**Objective**
Continue the chess opening notes on the Ragozin and Nimzo-Indian from the point where they end.

**Document passage**
Another valid move order is:
1. d4 d5 2. c4 e6 3. Nf3 Nf6 4. Nc3 Bb4 5. e3. This is a Ragozin to Nimzo-Indian transposition. It may not happen often, but there is nothing wrong with it and Black should be prepared.

Black has many reasonable Rubenstein Nimzo variations from which to choose. I'm considering:

1. d4 d5 2. c4 e6 3. Nf3 Nf6 4. Nc3 Bb4 5. e3 O-O 6. Bd3 b6 7. O-O Bb7. This was dubbed the Tal variation by Gligoric. It is recommended in Edward Dearing's Play the Nimzo-Indian book. 7...Ba6 is recommended by GM Kuljasevic as one of his three Rubenstein Nimzo repertoires. It's always good to have options.

In the Ragozin, after
1. d4 d5 2. c4 e6 3. Nf3 Nf6 4. Nc3 Bb4 5. Bg5 h6 6. Bf6 Qf6 7. e3 O-O 8. Rc1
The main move is 8...dxc4. GM Kulasevic covers that as his second option in his Ragozin repertoire. His preference though is for 8...Nc6. In my opinion, 8...Nc6 is the more ambitious move. A knight on c6 is necessary in the following Ragozin/Vienna line which is currently popular:

1. d4 d5 2. c4 e6 3. Nf3 Nf6 4. Nc3 Bb4 5. Qa4 Nc6 6. e3 O-O 7. Qc2!?. Perhaps the two main responses are 7...Re8 and 7...b6. I'm leaning towards the latter. For example,
7...b6!? 8.Bd2 Bb7 9. cd5 ed5 10. a3 Bd6 11. Bd3 a6 12. O-O Re8 and we get a position that resembles the Tal variation mentioned above.

**Dataset content**
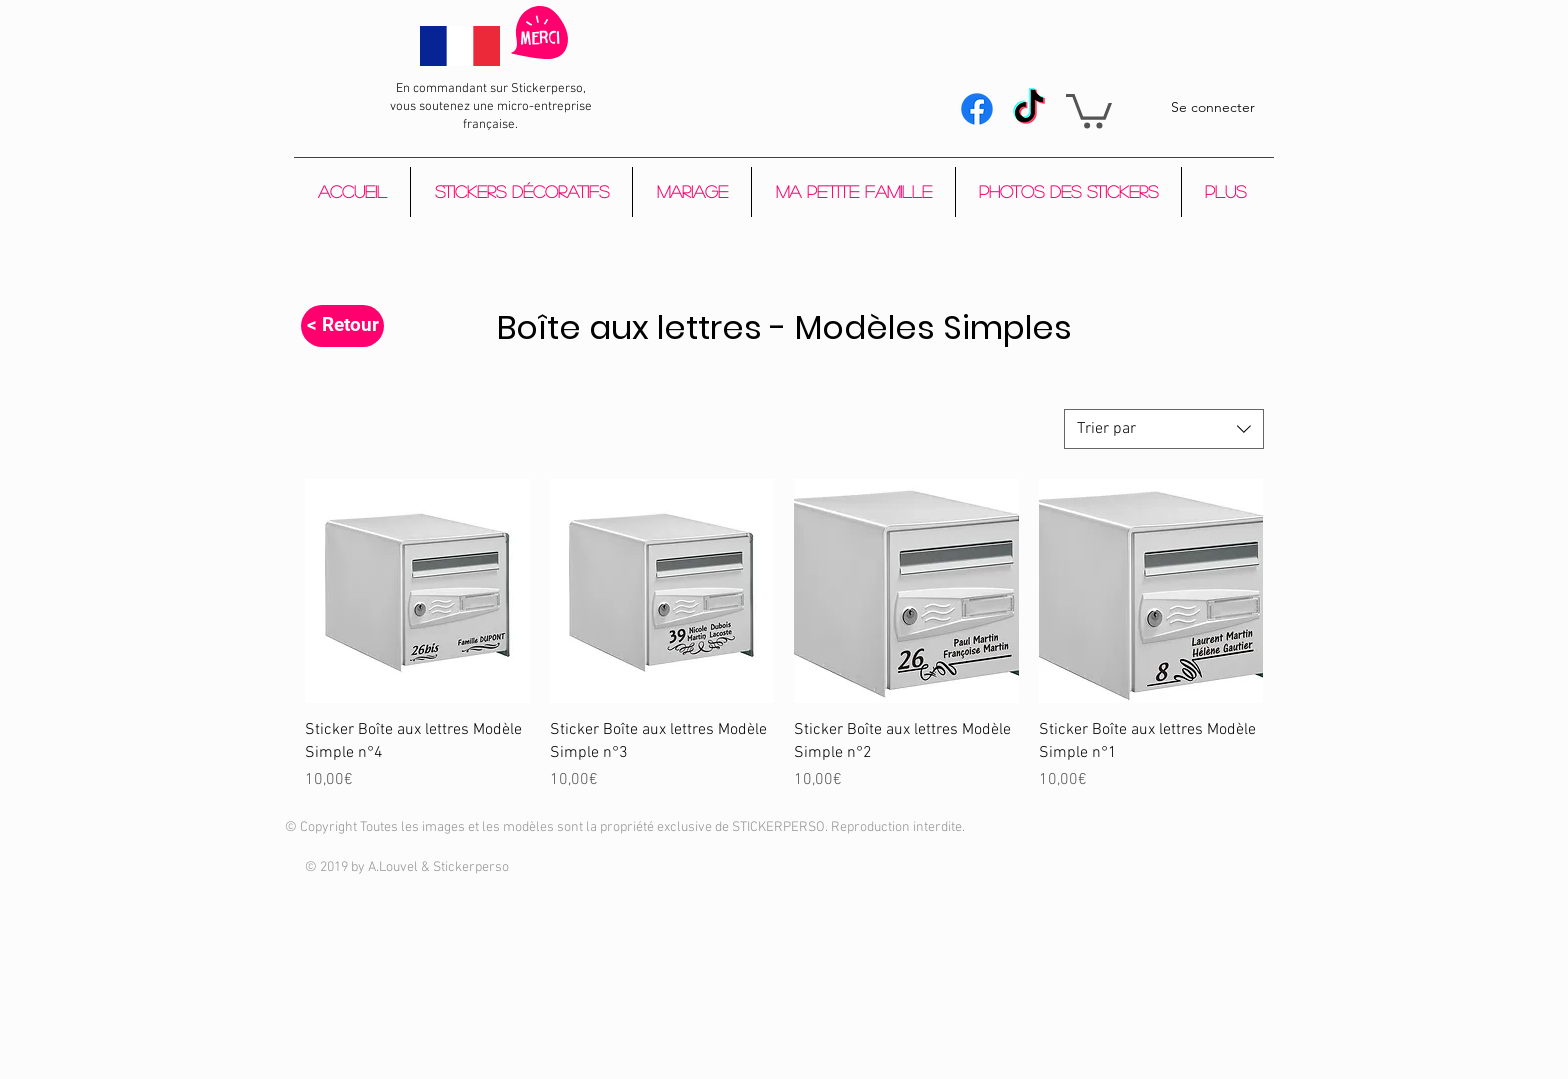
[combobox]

---

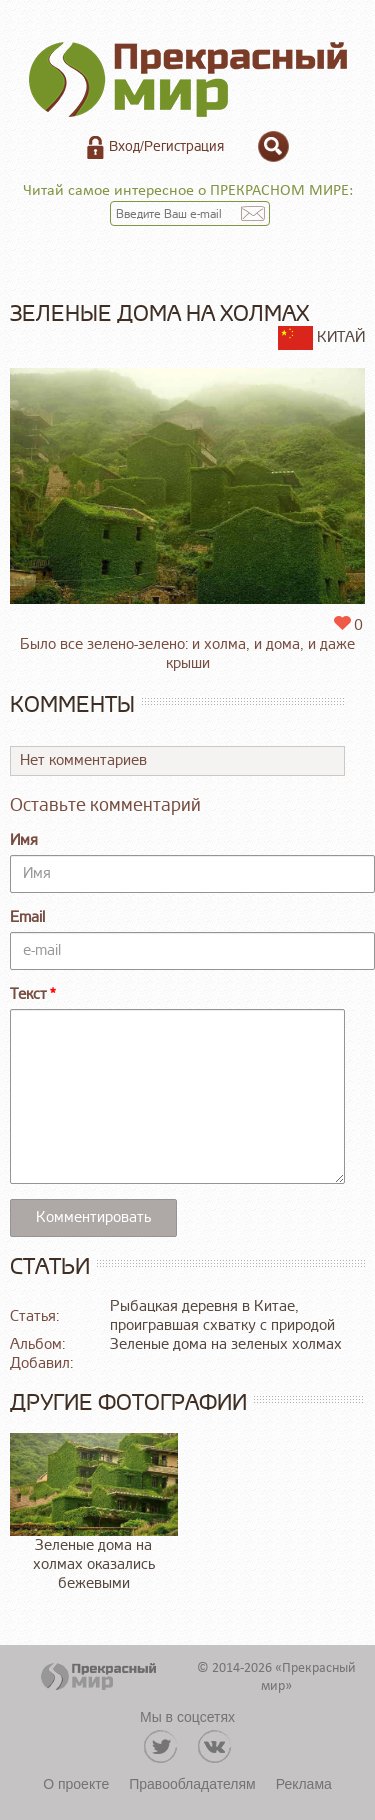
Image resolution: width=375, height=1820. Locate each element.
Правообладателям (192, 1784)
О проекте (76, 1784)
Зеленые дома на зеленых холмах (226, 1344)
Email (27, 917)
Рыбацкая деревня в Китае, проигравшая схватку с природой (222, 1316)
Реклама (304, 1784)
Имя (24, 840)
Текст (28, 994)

--

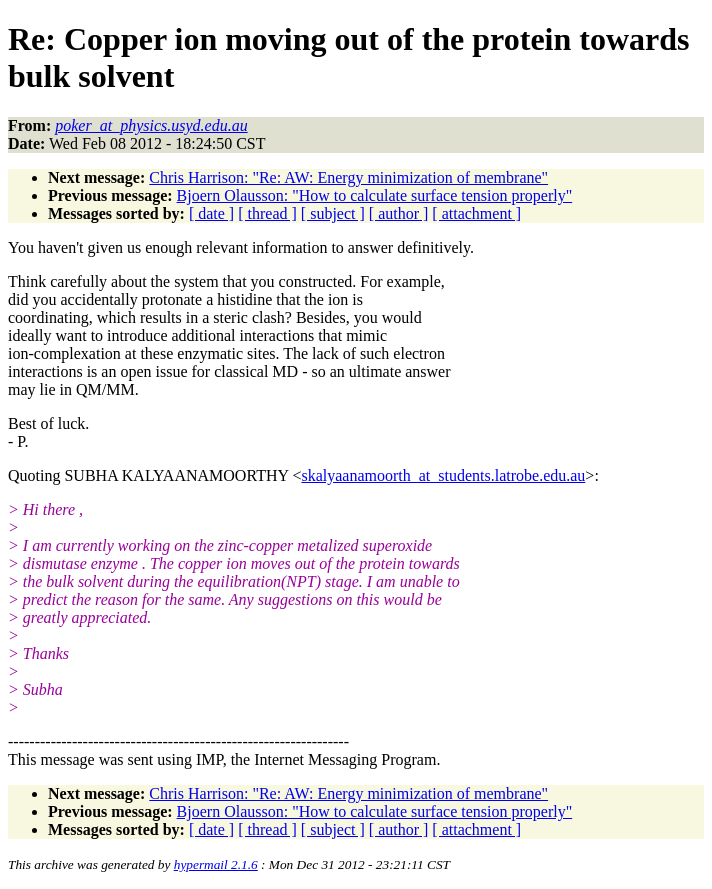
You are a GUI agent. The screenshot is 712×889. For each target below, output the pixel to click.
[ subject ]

**Answer below**
1. d4 d5 2. c4 e6 3. Nc3 Nf6 4. Bg5 Be7 5. e3 O-O 6. Nf3 h6 7. Bh4 b6 8. Be2 Bb7 is the Tartakover variation of the Queen's Gambit Declined. Edward Dearing in his book, Play the Nimzo-Indian, pointed out the similarity between the Tal variaton and the Tartakover.

These lines have good reputations, receive favorable comments at ChessPublishing, score well in games and evaluate well with computers. They are at least semi-coherent. Black has a good grip on the center and White is restricted in his ambitions. Black is flexible about the development of his bishops.

The exchange variation and Catalan are two separate topics. There is a Nimzo/Ragozin/Catalan hybrid, but only if White makes particular choices.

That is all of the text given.